WHAT THE TASK ASKS:
Would you copy out, exactly as written, each line from the one containing "Select the 50% Scholarship card title" to the end of the records below?

**** RECORDS FOR THIS EXERCISE ****

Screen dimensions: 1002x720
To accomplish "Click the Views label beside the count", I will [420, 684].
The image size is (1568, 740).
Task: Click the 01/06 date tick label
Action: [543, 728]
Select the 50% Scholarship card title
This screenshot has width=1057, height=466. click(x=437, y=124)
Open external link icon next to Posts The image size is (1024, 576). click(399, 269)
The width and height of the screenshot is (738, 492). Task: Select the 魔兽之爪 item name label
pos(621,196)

****

ANSWER FOR THIS EXERCISE:
Select the 50% Scholarship card title
This screenshot has width=1057, height=466. click(x=437, y=124)
Open external link icon next to Posts The image size is (1024, 576). click(399, 269)
The width and height of the screenshot is (738, 492). Task: Select the 魔兽之爪 item name label
pos(621,196)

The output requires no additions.